— Try it —
Filter the entries and keep only the lines where the string "will" appears.
*** Available data ***
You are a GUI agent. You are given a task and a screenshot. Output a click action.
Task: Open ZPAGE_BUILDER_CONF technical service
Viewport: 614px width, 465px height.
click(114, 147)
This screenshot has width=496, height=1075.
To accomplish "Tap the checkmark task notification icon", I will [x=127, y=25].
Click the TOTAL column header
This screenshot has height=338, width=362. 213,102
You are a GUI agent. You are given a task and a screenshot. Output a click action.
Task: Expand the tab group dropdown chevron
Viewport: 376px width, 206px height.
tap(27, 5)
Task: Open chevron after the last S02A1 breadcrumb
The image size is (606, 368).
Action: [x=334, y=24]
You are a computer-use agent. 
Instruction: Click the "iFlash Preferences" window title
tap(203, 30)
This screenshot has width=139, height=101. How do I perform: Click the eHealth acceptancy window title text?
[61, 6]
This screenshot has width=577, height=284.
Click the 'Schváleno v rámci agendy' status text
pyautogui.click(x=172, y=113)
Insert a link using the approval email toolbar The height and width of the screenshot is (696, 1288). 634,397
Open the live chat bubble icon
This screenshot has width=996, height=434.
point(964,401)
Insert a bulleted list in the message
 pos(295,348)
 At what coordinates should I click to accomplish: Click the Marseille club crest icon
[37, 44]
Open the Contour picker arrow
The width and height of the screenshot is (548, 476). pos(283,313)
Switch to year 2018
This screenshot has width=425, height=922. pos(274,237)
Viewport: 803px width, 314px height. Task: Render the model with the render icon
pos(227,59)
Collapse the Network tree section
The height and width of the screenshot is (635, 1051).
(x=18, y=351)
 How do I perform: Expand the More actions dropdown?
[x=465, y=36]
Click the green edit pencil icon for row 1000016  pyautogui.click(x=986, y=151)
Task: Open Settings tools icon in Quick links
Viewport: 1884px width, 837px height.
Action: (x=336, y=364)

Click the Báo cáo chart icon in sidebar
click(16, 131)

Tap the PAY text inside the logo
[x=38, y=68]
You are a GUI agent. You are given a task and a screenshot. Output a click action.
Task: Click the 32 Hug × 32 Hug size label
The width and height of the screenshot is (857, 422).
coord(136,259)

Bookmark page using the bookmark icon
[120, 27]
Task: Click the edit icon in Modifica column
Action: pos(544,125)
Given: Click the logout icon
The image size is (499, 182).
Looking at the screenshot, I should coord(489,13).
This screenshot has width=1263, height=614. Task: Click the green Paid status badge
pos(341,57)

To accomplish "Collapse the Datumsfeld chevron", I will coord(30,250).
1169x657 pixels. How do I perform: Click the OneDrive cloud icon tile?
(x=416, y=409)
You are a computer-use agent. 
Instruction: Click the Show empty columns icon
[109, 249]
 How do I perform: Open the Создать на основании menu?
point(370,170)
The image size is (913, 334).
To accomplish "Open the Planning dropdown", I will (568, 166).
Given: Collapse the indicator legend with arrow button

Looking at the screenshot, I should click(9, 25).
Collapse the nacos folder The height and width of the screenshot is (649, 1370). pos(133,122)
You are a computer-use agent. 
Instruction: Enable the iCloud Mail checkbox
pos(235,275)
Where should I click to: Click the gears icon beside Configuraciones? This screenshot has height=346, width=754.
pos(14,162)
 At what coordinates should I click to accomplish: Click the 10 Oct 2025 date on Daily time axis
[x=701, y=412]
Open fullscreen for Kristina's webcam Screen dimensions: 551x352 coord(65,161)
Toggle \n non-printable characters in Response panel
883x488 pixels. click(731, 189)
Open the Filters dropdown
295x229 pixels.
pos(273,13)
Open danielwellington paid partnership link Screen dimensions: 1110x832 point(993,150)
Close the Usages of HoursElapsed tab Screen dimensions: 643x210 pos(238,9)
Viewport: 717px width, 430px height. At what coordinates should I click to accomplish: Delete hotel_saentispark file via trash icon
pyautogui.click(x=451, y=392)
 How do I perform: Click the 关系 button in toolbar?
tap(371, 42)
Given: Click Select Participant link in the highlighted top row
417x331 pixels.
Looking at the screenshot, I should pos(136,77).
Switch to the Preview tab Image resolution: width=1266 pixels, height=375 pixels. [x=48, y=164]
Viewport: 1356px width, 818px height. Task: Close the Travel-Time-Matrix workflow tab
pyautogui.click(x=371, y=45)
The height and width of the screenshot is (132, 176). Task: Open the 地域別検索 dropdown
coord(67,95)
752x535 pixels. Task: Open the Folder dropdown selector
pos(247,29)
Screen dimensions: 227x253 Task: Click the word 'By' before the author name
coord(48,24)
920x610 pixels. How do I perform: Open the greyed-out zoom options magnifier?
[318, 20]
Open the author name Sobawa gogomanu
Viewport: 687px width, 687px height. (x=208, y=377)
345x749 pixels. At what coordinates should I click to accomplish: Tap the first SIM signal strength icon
*** End of Available data ***
— Result for this exercise —
To accomplish "Tap the checkmark task notification icon", I will [x=127, y=25].
To accomplish "Collapse the Datumsfeld chevron", I will coord(30,250).
To accomplish "Open the Planning dropdown", I will (568, 166).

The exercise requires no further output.